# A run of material
::::
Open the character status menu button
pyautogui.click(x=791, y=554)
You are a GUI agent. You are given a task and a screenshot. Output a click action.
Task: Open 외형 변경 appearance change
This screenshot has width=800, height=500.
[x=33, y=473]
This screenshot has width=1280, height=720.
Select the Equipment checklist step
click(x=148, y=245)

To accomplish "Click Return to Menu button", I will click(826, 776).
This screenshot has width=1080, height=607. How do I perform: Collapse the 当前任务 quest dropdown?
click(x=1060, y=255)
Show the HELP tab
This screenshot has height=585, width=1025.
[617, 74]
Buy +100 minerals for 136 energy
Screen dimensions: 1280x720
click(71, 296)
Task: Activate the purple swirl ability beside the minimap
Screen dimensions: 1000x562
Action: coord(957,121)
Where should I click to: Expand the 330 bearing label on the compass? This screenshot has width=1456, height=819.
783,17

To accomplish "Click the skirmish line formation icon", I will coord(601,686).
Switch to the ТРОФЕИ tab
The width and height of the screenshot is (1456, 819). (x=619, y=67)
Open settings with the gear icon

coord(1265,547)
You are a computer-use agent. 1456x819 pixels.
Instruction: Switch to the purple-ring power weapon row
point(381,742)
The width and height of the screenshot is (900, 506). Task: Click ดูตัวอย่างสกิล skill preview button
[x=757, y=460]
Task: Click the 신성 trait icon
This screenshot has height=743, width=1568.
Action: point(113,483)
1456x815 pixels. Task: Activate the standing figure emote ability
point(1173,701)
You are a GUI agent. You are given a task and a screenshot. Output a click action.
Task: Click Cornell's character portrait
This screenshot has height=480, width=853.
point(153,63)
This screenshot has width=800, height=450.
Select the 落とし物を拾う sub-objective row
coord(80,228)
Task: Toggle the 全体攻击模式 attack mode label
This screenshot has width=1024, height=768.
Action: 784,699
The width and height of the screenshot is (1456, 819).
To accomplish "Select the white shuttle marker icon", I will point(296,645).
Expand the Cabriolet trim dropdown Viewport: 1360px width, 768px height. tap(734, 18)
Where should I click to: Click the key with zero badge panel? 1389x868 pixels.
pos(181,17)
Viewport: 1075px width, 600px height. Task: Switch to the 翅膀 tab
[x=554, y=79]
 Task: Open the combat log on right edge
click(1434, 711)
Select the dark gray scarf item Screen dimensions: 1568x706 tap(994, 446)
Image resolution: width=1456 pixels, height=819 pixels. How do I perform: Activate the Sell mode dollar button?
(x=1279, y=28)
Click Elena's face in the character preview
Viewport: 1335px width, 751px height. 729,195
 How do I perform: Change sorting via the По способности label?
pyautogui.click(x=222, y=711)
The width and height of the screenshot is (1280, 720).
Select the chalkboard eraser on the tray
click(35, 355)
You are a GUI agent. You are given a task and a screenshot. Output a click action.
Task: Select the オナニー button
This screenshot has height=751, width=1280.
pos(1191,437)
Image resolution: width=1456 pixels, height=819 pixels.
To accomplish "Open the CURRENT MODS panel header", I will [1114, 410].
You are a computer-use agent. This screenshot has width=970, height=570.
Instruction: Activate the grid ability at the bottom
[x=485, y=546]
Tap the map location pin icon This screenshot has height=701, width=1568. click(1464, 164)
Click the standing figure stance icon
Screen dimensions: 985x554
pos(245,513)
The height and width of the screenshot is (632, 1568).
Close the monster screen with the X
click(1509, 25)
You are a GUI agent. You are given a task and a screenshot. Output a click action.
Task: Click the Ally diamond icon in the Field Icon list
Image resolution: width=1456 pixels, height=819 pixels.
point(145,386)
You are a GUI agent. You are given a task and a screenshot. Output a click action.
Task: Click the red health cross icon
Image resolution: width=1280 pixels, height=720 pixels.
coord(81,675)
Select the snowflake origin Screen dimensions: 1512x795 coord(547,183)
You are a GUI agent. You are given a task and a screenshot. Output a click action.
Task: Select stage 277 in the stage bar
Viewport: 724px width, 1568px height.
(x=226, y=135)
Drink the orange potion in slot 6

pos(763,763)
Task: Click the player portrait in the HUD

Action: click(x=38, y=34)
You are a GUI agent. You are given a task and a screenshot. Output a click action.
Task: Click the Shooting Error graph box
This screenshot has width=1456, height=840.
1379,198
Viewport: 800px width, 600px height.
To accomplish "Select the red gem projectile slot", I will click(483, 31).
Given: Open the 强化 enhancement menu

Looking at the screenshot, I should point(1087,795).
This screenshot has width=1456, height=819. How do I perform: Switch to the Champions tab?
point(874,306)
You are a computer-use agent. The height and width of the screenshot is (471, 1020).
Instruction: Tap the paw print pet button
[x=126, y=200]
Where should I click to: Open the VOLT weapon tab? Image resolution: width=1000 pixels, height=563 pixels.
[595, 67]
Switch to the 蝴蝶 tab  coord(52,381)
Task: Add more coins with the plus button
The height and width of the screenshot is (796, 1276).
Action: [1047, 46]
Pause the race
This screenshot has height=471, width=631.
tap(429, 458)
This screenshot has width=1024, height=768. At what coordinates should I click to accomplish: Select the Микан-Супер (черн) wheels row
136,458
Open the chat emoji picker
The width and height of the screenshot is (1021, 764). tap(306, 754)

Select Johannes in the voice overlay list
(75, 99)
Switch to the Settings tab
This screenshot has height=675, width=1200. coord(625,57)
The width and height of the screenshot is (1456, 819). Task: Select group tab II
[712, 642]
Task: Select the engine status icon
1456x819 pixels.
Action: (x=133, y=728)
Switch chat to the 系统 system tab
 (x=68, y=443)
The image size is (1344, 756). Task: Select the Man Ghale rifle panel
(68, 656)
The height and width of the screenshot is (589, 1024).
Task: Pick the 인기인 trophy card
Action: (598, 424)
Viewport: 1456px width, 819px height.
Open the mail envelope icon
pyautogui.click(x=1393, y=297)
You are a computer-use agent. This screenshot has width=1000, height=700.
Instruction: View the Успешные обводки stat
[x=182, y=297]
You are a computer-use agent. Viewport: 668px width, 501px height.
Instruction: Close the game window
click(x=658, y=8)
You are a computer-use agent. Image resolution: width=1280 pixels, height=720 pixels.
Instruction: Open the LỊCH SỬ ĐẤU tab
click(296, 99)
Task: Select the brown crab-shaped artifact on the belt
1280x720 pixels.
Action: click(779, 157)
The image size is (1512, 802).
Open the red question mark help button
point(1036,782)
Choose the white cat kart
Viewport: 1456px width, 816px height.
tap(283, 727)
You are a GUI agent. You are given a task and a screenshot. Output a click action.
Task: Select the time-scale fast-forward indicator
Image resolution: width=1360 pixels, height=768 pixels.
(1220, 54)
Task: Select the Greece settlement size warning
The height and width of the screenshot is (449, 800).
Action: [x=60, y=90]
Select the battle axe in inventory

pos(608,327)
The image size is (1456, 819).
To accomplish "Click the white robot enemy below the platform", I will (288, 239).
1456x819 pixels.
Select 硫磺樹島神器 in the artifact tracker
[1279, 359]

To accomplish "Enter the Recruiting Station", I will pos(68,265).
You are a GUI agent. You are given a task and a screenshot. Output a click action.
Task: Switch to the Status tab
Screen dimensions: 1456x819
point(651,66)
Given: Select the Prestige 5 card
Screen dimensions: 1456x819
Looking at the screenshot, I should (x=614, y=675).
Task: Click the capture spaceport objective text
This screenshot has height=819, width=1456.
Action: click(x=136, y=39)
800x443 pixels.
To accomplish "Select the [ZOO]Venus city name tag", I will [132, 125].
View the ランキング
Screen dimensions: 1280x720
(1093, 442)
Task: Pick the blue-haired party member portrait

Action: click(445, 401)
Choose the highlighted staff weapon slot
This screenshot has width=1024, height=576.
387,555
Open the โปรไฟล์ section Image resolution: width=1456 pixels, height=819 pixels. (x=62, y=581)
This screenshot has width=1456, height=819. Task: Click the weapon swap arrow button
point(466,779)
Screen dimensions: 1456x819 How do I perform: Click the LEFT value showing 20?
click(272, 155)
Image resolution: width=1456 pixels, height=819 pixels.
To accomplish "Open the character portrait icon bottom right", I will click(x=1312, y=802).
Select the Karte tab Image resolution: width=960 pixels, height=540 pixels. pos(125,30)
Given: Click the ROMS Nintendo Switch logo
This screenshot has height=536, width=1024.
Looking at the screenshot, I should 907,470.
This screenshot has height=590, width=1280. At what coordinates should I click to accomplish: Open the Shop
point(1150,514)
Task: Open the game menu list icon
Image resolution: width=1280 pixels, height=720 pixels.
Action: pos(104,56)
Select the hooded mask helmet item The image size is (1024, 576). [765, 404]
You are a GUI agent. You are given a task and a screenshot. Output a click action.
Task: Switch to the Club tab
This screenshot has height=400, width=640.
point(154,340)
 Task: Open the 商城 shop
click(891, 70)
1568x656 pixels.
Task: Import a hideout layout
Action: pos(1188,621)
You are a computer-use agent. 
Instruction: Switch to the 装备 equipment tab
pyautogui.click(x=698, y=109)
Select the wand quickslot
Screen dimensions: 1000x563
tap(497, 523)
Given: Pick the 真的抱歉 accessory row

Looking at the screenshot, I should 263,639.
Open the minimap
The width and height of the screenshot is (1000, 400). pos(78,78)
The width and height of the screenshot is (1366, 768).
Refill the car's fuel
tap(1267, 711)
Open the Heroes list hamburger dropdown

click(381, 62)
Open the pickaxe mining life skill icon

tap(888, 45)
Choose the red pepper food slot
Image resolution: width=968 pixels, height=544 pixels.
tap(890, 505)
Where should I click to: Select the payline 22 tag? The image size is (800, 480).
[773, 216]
::::
# WHAT TO DO
Extract each line of the material above that contains the string "size", treating uppercase and lowercase letters as distinct.

# EXERCISE ANSWER
The image size is (1344, 756). Task: Select the Man Ghale rifle panel
The image size is (1512, 802).
Task: Select the Greece settlement size warning
The image size is (1456, 819).
Select the hooded mask helmet item The image size is (1024, 576). [765, 404]
Where should I click to: Select the payline 22 tag? The image size is (800, 480).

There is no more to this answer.